[Recorded information]

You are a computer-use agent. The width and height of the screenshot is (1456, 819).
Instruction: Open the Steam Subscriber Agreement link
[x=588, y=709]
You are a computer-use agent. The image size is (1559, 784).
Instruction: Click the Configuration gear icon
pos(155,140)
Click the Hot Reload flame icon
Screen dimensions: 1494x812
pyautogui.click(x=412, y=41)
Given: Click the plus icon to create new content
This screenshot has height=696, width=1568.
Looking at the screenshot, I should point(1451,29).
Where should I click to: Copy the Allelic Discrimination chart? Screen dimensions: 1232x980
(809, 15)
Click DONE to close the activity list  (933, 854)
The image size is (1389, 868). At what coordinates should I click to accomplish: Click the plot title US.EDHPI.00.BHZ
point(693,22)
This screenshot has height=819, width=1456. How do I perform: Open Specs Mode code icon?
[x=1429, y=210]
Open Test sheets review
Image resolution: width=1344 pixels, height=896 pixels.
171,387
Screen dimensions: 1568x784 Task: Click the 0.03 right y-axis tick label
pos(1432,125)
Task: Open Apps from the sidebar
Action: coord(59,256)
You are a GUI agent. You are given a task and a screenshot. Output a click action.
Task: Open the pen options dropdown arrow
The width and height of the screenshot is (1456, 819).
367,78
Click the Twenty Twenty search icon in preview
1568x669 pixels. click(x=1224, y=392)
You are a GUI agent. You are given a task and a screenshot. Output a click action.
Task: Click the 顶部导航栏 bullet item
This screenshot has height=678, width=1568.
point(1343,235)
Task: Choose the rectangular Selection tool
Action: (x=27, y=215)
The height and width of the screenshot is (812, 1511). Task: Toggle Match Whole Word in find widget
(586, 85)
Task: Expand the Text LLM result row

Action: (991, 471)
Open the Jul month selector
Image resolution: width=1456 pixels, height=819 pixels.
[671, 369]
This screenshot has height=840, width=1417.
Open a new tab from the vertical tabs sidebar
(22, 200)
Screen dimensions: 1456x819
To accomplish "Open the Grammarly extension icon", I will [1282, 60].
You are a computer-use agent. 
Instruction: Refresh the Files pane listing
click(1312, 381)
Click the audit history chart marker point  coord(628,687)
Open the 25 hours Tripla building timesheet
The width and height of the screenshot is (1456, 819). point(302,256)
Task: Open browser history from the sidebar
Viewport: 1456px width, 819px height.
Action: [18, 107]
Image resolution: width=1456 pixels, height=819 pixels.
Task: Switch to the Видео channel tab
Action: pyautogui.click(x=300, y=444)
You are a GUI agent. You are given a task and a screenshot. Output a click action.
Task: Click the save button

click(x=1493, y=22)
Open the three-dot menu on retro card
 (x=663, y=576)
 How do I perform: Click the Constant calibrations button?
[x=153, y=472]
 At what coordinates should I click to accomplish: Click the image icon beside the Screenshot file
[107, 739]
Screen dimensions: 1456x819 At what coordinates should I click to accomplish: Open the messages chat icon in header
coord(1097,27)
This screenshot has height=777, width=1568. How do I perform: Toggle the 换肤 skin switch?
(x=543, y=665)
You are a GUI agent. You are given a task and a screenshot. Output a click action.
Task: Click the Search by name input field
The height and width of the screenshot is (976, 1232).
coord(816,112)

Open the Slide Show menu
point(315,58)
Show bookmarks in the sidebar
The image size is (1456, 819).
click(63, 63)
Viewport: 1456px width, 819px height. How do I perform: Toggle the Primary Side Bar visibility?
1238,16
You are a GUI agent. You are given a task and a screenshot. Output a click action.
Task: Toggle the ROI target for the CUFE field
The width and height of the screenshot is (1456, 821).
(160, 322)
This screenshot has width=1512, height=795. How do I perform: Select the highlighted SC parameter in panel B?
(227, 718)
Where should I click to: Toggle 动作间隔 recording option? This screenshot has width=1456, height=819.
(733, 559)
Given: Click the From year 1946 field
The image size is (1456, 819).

[/Recorded information]

*Exercise instructions:* Wherever a line of the data above contains "field", copy that line.

*Your solution:*
Task: Click the Search by name input field
Task: Toggle the ROI target for the CUFE field
Given: Click the From year 1946 field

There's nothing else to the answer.